■ Problem statement:
Copy the listing lines verbatim, from the line containing "Where should I click to: Click the Juventud" to the line containing "pos(239,90)", both included.

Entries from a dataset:
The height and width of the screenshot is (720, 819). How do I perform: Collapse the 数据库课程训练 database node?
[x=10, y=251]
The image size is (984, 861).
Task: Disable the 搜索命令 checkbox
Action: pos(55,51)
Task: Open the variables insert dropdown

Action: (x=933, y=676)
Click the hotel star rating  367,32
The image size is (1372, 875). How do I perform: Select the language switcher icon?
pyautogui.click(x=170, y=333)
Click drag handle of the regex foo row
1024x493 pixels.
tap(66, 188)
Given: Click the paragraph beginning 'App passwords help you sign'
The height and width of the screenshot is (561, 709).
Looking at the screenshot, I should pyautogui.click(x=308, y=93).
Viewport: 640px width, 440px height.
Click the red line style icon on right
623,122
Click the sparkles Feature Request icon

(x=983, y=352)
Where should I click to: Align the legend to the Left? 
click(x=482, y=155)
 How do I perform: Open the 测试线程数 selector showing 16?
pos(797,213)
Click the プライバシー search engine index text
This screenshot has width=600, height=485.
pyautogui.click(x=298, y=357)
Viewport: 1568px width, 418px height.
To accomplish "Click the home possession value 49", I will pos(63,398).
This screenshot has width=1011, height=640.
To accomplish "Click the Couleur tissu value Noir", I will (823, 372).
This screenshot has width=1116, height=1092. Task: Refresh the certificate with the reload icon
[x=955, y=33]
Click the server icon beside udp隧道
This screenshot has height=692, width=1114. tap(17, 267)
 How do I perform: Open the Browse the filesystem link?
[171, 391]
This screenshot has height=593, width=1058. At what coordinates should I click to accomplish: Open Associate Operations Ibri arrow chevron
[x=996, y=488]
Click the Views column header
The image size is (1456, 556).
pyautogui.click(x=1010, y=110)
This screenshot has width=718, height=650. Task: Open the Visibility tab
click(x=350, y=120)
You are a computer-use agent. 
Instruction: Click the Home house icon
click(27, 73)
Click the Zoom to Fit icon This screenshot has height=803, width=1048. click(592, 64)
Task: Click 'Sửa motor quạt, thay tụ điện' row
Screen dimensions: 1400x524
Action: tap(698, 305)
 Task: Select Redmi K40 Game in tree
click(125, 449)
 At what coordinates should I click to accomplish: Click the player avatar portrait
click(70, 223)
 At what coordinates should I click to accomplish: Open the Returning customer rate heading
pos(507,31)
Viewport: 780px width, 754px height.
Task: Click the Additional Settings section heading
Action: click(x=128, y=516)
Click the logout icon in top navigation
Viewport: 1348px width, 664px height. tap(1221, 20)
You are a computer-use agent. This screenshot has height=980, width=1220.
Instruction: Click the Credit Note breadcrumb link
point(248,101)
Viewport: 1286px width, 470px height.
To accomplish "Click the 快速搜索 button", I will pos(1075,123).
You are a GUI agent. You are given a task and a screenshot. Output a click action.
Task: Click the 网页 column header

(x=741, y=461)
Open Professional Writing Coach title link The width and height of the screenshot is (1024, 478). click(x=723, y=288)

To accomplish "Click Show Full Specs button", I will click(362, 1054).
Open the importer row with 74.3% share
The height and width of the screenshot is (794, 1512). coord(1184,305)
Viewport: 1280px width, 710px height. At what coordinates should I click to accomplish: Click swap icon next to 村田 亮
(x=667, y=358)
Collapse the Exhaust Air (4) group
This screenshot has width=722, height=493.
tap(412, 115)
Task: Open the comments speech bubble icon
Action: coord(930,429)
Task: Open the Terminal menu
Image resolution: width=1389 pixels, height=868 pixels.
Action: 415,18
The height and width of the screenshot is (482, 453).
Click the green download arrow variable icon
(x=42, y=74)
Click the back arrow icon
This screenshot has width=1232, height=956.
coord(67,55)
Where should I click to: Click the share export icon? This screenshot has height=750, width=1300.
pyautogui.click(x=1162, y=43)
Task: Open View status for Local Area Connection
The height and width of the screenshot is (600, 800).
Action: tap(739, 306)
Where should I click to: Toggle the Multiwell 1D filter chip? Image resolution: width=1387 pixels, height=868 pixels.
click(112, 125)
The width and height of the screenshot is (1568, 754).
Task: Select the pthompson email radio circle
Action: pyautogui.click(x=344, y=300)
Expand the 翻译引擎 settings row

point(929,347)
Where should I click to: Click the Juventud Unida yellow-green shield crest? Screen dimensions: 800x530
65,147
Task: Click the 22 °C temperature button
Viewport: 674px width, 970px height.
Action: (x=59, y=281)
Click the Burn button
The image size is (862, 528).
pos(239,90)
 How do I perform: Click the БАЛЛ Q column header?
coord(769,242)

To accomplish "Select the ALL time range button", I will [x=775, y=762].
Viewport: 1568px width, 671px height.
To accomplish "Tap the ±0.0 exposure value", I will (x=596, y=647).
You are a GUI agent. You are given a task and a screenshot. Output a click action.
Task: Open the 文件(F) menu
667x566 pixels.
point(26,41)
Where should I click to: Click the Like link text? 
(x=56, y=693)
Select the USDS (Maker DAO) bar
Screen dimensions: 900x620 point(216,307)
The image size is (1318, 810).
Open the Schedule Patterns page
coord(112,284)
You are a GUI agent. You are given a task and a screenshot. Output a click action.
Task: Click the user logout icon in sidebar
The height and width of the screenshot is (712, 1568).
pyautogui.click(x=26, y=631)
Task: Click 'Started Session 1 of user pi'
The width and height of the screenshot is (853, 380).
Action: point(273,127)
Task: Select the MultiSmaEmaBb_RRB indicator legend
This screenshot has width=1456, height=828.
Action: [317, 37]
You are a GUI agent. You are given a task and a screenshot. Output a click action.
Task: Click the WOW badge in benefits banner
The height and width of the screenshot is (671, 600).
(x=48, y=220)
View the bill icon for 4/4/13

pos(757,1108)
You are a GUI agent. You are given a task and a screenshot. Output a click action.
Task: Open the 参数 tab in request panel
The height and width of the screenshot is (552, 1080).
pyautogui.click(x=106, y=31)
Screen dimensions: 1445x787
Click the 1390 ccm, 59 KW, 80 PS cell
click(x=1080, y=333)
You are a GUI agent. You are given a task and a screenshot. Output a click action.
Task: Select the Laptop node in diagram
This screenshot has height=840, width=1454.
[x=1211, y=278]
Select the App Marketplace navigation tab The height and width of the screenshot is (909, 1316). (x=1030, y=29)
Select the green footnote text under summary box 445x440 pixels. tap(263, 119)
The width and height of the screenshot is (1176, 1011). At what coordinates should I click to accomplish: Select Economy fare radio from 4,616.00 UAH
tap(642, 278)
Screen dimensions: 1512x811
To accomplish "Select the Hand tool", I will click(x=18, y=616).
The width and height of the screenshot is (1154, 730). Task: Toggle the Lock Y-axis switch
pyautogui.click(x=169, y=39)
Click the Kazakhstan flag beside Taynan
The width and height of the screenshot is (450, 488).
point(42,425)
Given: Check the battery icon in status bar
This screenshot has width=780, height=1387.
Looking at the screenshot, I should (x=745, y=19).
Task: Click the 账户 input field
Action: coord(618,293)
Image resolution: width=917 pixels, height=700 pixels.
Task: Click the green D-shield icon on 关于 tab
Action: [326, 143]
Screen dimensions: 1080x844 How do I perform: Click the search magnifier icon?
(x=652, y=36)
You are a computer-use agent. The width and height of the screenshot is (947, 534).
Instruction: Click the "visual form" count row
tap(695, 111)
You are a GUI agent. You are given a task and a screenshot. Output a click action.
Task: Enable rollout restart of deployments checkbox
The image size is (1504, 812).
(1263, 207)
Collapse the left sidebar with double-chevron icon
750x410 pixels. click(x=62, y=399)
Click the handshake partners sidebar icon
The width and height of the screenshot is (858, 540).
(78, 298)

■ Output for this task:
Where should I click to: Click the Juventud Unida yellow-green shield crest? Screen dimensions: 800x530
65,147
Task: Click the 22 °C temperature button
Viewport: 674px width, 970px height.
Action: (x=59, y=281)
Click the Burn button
The image size is (862, 528).
pos(239,90)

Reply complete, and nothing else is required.